Given problem:
Rewrite the rows from the start of the list through the line containing "Viewport: 747px width, 554px" as a two-column CSV with the headers task and answer. Give one line per row, put each field in double quotes, and replace any line breaks inside a field with spaces.
## Begin Dataset content
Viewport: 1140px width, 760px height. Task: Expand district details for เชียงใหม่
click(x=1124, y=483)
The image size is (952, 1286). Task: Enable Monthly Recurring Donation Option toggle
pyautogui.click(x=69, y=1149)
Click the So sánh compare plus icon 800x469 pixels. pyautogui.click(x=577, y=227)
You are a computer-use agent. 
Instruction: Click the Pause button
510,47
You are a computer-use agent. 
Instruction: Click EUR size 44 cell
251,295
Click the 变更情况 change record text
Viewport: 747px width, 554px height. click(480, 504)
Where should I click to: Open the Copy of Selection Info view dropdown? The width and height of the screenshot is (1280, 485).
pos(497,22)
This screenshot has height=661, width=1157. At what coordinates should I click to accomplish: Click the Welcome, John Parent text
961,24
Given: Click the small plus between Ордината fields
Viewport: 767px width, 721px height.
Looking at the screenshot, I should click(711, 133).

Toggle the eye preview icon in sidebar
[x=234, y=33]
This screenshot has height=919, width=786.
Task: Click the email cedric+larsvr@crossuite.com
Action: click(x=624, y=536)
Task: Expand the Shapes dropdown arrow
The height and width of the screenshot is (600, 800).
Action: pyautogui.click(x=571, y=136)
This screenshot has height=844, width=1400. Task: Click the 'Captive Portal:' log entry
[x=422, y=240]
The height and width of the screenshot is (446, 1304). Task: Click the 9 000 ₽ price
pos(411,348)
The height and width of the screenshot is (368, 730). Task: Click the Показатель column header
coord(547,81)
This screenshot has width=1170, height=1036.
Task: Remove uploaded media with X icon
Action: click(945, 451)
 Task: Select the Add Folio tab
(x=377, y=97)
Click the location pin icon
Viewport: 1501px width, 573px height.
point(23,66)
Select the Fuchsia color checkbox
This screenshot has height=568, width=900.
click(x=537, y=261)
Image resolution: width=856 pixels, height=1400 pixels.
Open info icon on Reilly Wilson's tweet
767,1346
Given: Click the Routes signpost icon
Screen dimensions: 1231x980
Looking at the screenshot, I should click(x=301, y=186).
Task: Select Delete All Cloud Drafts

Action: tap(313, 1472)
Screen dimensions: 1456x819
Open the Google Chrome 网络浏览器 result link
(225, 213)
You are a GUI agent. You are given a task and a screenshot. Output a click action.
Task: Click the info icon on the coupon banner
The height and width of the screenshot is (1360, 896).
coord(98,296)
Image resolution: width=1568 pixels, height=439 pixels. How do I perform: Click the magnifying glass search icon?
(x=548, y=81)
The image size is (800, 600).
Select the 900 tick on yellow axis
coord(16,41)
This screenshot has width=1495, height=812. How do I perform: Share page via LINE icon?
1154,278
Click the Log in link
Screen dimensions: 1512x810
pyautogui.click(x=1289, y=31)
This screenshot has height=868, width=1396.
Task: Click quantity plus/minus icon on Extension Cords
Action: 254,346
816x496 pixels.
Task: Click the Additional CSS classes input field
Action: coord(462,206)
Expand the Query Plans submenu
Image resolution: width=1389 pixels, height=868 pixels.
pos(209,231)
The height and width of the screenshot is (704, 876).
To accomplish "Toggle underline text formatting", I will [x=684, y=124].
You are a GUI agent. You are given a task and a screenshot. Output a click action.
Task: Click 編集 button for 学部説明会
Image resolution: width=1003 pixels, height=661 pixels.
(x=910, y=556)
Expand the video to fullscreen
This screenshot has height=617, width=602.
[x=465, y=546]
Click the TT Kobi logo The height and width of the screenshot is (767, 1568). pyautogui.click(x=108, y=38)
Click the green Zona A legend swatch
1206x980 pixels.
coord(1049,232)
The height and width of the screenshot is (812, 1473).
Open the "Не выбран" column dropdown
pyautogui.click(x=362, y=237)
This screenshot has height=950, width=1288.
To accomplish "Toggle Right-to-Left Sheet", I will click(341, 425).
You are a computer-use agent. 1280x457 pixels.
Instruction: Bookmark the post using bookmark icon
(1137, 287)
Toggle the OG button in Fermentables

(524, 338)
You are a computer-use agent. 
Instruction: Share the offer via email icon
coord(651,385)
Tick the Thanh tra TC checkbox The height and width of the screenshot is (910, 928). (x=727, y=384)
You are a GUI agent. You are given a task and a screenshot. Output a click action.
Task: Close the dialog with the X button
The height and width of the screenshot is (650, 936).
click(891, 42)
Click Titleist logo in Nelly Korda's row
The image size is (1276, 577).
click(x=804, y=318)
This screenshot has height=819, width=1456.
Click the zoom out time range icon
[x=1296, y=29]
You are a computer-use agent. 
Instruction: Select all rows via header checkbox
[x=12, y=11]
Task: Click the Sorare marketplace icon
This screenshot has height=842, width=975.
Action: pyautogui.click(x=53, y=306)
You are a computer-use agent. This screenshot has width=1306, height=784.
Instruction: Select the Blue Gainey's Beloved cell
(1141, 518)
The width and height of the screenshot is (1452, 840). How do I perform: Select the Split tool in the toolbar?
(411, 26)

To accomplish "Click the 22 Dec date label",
## End Dataset content
Completed task:
task,answer
"Viewport: 1140px width, 760px height. Task: Expand district details for เชียงใหม่","click(x=1124, y=483)"
"The image size is (952, 1286). Task: Enable Monthly Recurring Donation Option toggle","pyautogui.click(x=69, y=1149)"
"Click the So sánh compare plus icon 800x469 pixels.","pyautogui.click(x=577, y=227)"
"You are a computer-use agent. Instruction: Click the Pause button","510,47"
"You are a computer-use agent. Instruction: Click EUR size 44 cell","251,295"
"Click the 变更情况 change record text","Viewport: 747px width, 554px height. click(480, 504)"